Concluindo, tudo se traduz afinal no reconhecimento de que certos interesses do Estado (e este da 'realização da justiça' é dos mais salientes, por pôr em causa o próprio Estado - v. a epígrafe do título V e a do seu capítulo III, a que pertence o aludido artigo 371.º Código Penal) 'prevalecem' sobre os interesses dos eventuais lesados particulares, na medida em que estes últimos se acham prosseguidos (apenas) indirectamente pela norma penal, estando assim limitados ao recurso à acção civil (citado artigo 74.º, n.º1, do Código de Processo Penal)."

Do acórdão de que a parte acima se encontra transcrita recorreu o licenciado João António de Araújo Vale e Azevedo para o Tribunal Constitucional, o que fez ao abrigo da alínea b) do n.º 1 do artigo 70.º da Lei 28/82, de 15 de Novembro, e dizendo que "a aplicação das normas previstas nos artigos 68.º, n.º 1, alínea a), e 371.º do Código Penal, sustentada pela Relação de Lisboa, é violadora dos artigos 1.º, 18.º, 26.º, 32.º, n.os 1, 2 e 7, 202.º e 203.º da Constituição da República Portuguesa, em especial os princípios constitucionais da tutela dos valores pessoais do ofendido pela prática da infracção, in casu, a tutela dos direitos de defesa do arguido e o princípio da presunção de inocência deste, do seu bom nome, reputação e privacidade, e ainda, violadora do princípio da imparcialidade do poder judicial, todos previstos naqueles normativos constitucionais".

Após ter sido admitido o recurso por despacho prolatado em 14 de Julho de 2000 pelo desembargador-relator do Tribunal da Relação de Lisboa, foram os autos remetidos ao Tribunal Constitucional.

Tendo o relator proferido decisão sumária, por intermédio da qual negou provimento ao recurso, e tendo o recorrente da mesma reclamado, a conferência, por via do Acórdão 36/2001, determinou o prosseguimento dos autos.

2 - Na sequência do decidido naquele aresto, o impugnante apresentou alegação, que rematou com as seguintes conclusões:

"a) Entende o recorrente que o artigo 68.º, n.º 1, alínea a), do Código de Processo Penal (articulado com o tipo penal de violação do segredo de justiça, previsto e punido pelo artigo 371.º do Código Penal), na aplicação que do mesmo foi feita na decisão recorrida, é inconstitucional.

b) Inconstitucional porque violadora das normas e dos princípios que tutelam os direitos fundamentais de presunção de inocência do arguido, as garantias de defesa do arguido (artigo 26.º da Constituição da República Portuguesa) e o direito de acesso ao direito e tutela jurisdicional efectiva (artigo 20.º da Constituição da República Portuguesa).

c) O assistente nos crimes públicos tem essencialmente uma função de colaborador e de controlo sobre o acusador, constituindo a sua intervenção em sede penal uma manifestação do princípio do Estado de direito democrático e participativo dos cidadãos.
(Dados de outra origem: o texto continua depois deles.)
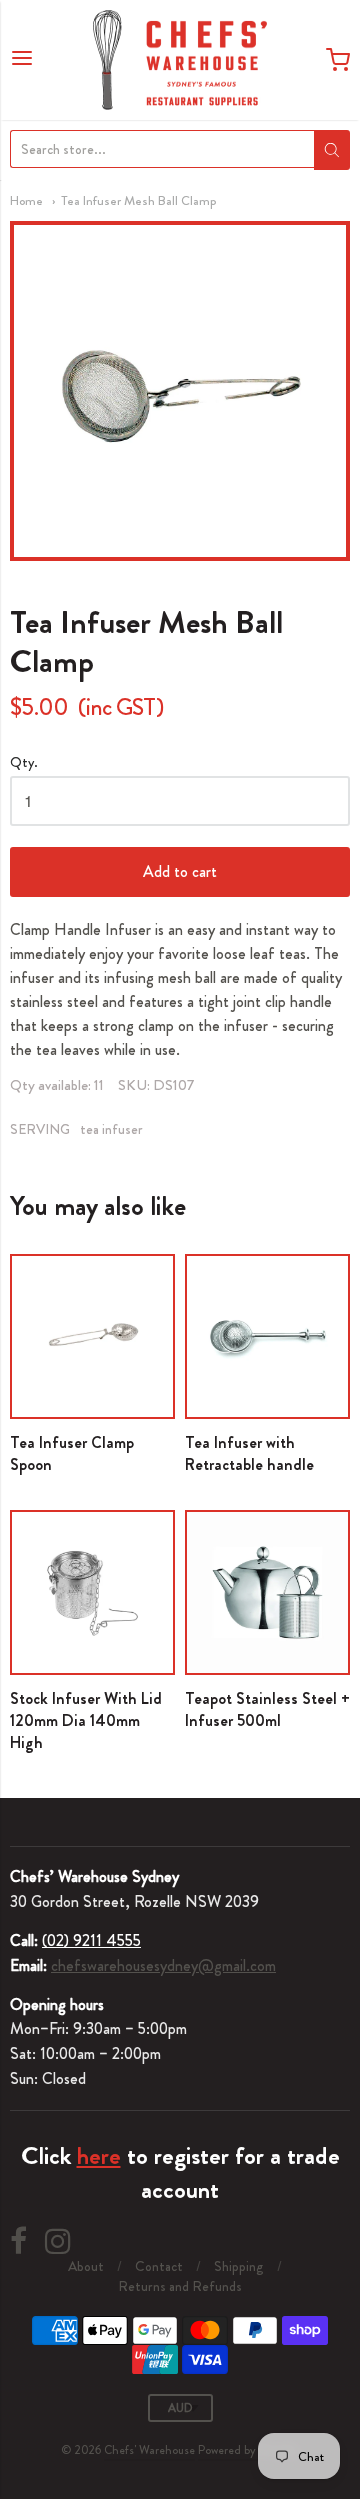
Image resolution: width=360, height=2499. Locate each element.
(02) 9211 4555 (91, 1940)
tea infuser (111, 1129)
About (86, 2266)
d) Entende o recorrente que, em sede de interpretação e aplicação do normativo constante do artigo 68.º, n.º 1, alínea a), do Código de Processo Penal (para efeitos de constituição como assistente em sede de investigação criminal por violação de segredo de justiça), tal normativo não poderá ser objecto de interpretação de tal modo restritiva que não reconheça legitimidade ao ofendido para se constituir como assistente (se for o arguido no processo em relação ao qual se verificou a violação), sob pena de tal interpretação acarretar uma desconformidade com a Constituição.

e) É certo que a consagração do segredo de justiça visa proteger o interesse do Estado na administração da justiça (garantir a boa administração da justiça) [...]

f) A par de tal interesse (mantendo a mesma dignidade e relevância penal e constitucional), a incriminação da violação do segredo de justiça visa também garantir o interesse da imparcialidade do poder judicial (cf. o artigo 203.º da Constituição da República Portuguesa).

g) Tal norma incriminadora visa ainda salvaguardar os princípios constitucionais da tutela dos direitos de defesa do arguido e da sua presunção de inocência, o seu bom nome, reputação e privacidade, e a tutela dos valores pessoais do ofendido pela prática da infracção, ou seja, tutelam-se igualmente os particulares, v. g. o arguido e o ofendido (cf. os artigos 26.º e 32.º da Constituição da República Portuguesa).

h) Os interesses protegidos pela norma incriminadora em causa são triplos e paralelos (i. e., a tutela dos interesses dos particulares não surge 'indirectamente', pois, quer por força da interpretação sistemática quer por força de um imperativo constitucional, os bens jurídicos referidos são protegidos em 'primeira linha' pela incriminação).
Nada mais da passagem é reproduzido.